The duplication and fragmentation that was supposed to save money ends up costing you in a different currency: speed, clarity, and analyst sanity.
The fundamental trade-off we should be talking about with honesty
Here's the uncomfortable truth: every architecture decision is a trade-off. There are no free lunches in security data management.
When a vendor promises lightning-fast search, that speed comes from aggressive indexing at ingest time. That indexing costs money and compute. When another vendor promises rock-bottom pricing, they're almost certainly just dumping your logs into object storage and making you pay the performance penalty at query time. Searches will be slow (very slow).
The sweet spot — affordable storage with genuinely usable search — requires a thoughtful, balanced approach. It requires understanding your data, knowing what you're optimizing for, and choosing a system flexible enough to handle both ends of the spectrum without punishing you for it.
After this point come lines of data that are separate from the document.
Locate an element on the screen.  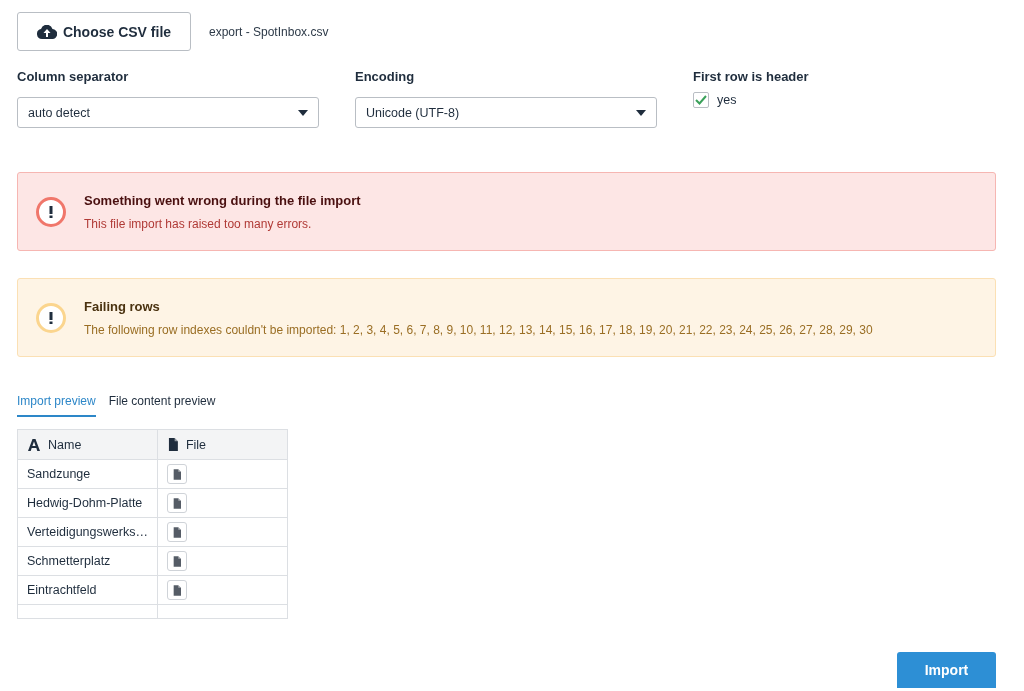
alert-message: The following row indexes couldn't be imported: 1, 2, 3, 4, 5, 6, 7, 8, 9, 10, 11, 12, 13, 14, 15, 16, 17, 18, 19, 20, 21, 22, 23, 24, 25, 26, 27, 28, 29, 30 is located at coordinates (478, 330).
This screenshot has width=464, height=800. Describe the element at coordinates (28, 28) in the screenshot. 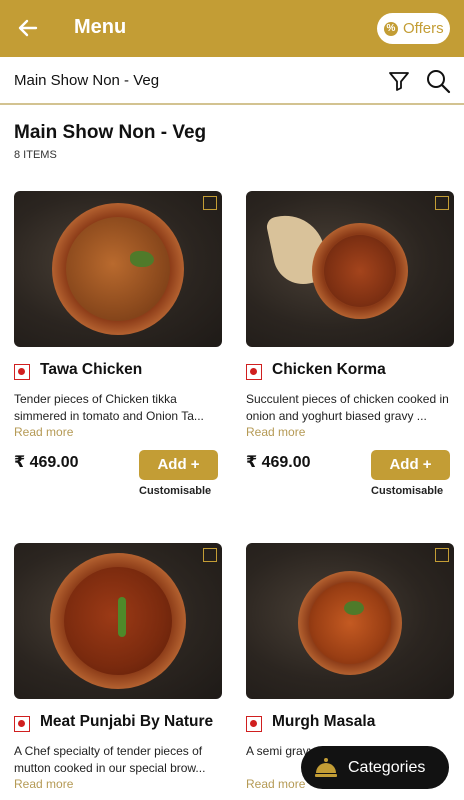

I see `back-arrow-icon` at that location.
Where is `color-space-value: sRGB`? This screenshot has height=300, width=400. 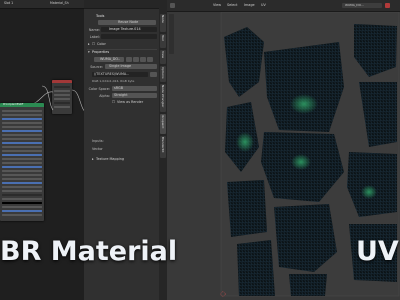
color-space-value: sRGB is located at coordinates (119, 88).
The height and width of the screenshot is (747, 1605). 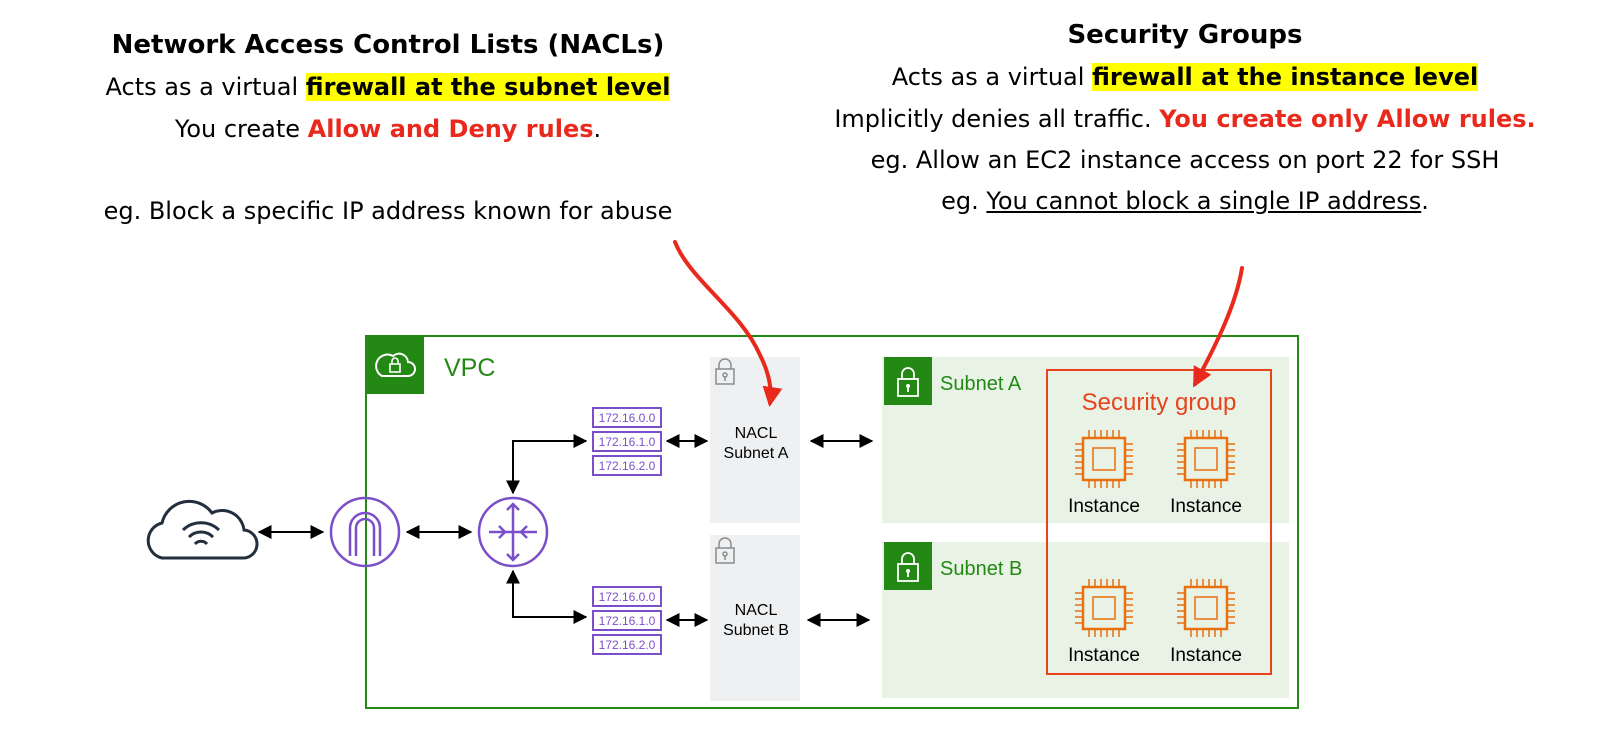 What do you see at coordinates (908, 381) in the screenshot?
I see `subnet-a-lock-icon` at bounding box center [908, 381].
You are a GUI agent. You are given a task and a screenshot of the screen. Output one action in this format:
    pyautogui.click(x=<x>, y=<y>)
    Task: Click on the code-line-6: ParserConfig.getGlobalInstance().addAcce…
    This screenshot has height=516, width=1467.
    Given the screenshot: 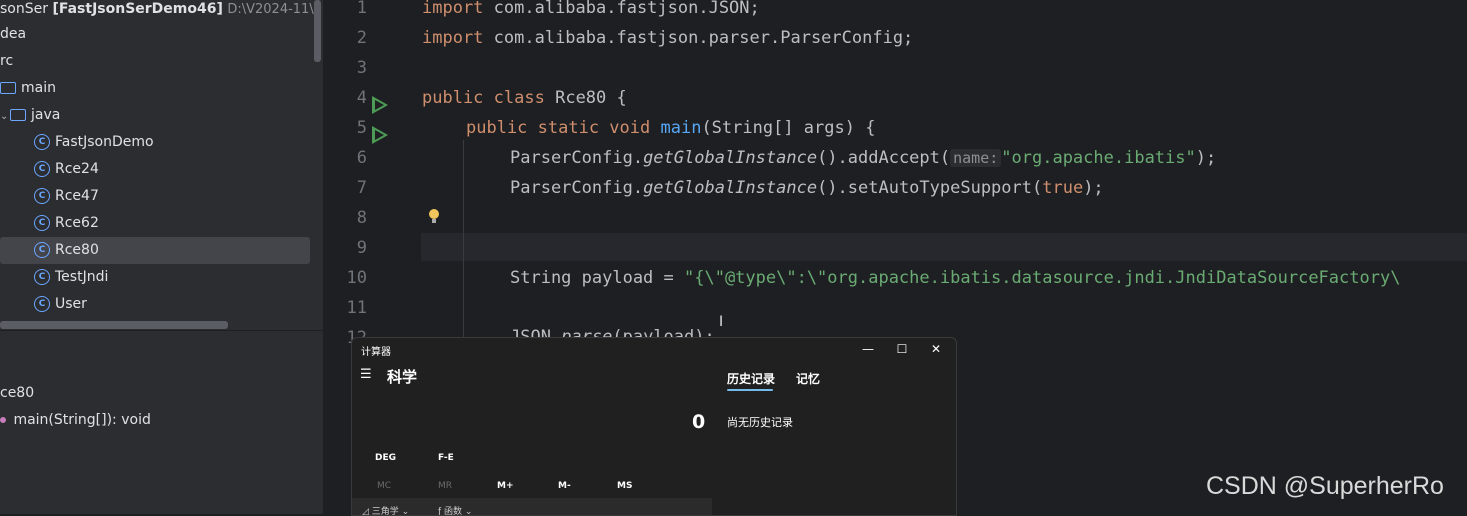 What is the action you would take?
    pyautogui.click(x=863, y=158)
    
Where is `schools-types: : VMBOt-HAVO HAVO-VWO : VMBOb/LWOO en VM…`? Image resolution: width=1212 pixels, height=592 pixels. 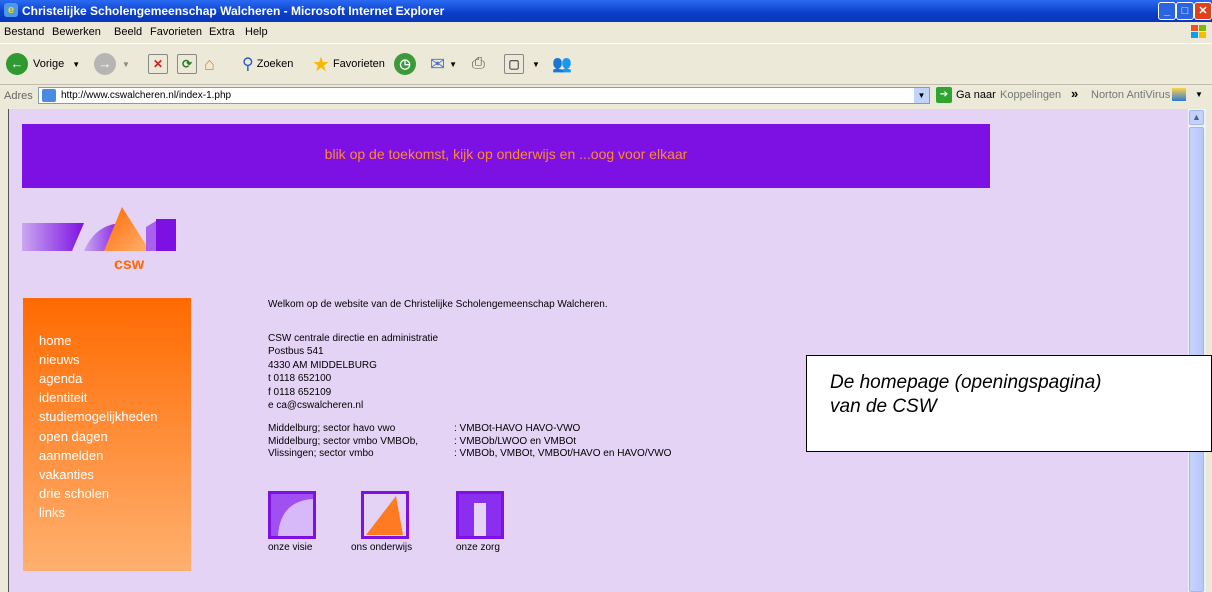
schools-types: : VMBOt-HAVO HAVO-VWO : VMBOb/LWOO en VM… is located at coordinates (562, 442).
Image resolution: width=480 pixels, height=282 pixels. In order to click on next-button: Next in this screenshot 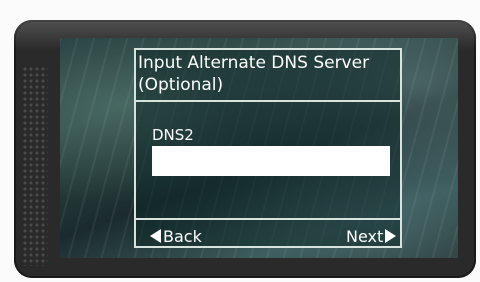, I will do `click(372, 236)`.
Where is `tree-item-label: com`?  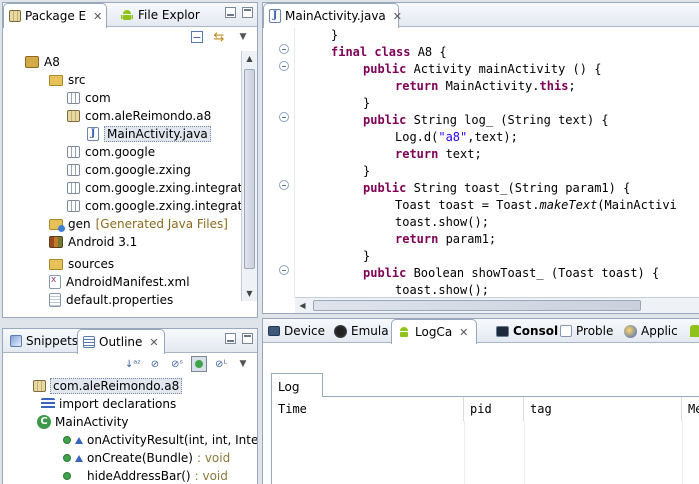 tree-item-label: com is located at coordinates (98, 98).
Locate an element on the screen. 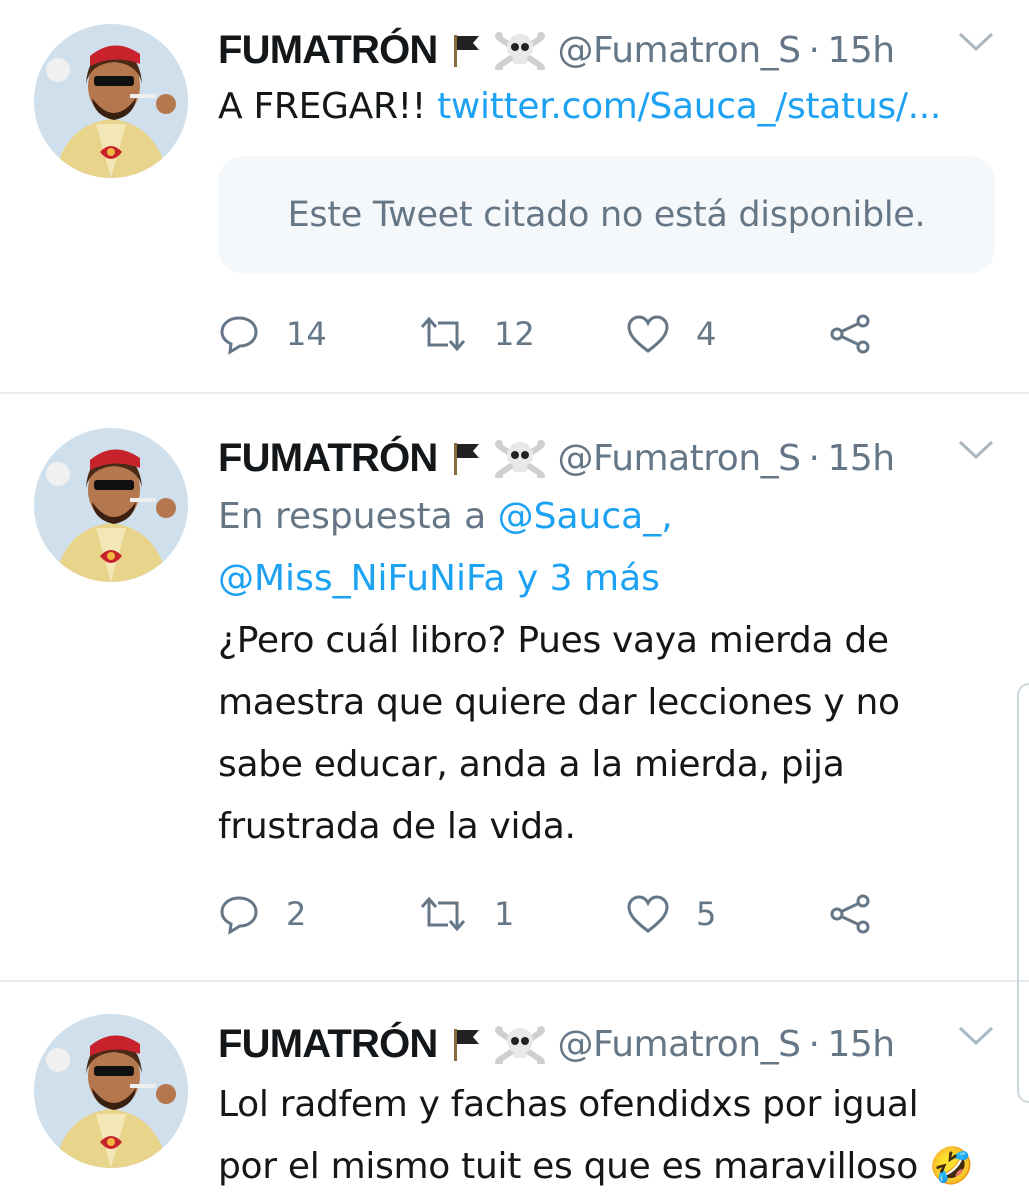  tweet-actions: 2 1 5 is located at coordinates (606, 914).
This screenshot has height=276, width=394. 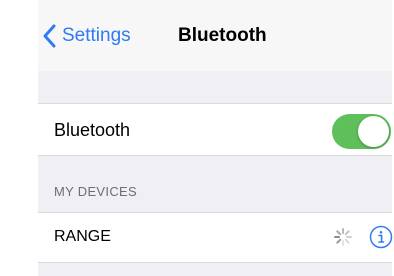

Tangible acts that actually helps
A few principles from my experience that help cut through the noise:
- Simplify your stack: The more tools you have talking to each other, the more places things break. Three thousand engineers built the tools in your average security stack, and they didn't coordinate their design decisions. Hoping that a patchwork of integrations holds together under incident pressure is a gamble you'll eventually lose.
- Learn to say no: Not every log source deserves a place in your pipeline. The discipline of saying "we don't need this" comes from having a clear picture of your actual business risks. When you know what you're protecting and why, you can make principled decisions about what data matters — instead of collecting everything and searching for meaning later.
- Understand your trade-offs before you buy: The worst outcome is spending a year's budget on a tool, getting it deployed, and then realizing it can't do what you actually need. Ask hard questions about where the costs live. Is this fast because it's expensive to ingest? Is this cheap because search is terrible? Get honest answers before you sign anything.
The bottom line
Most security teams just want their data stack to work. They buy tools, deploy them, and then gradually discover that what they built doesn't scale, doesn't search fast enough, and costs more than anyone budgeted. It's a pattern that repeats itself because the problem is genuinely hard — and because the marketing often obscures the real trade-offs.
Getting logging and monitoring right starts with understanding the constraints: you're managing a massive, dynamic dataset that has to be simultaneously cheap to store and fast to search, for compliance periods that stretch a year or more. No single tool erases that tension. But knowing it exists — and choosing your stack with eyes open — puts you in a much better position than most teams start from.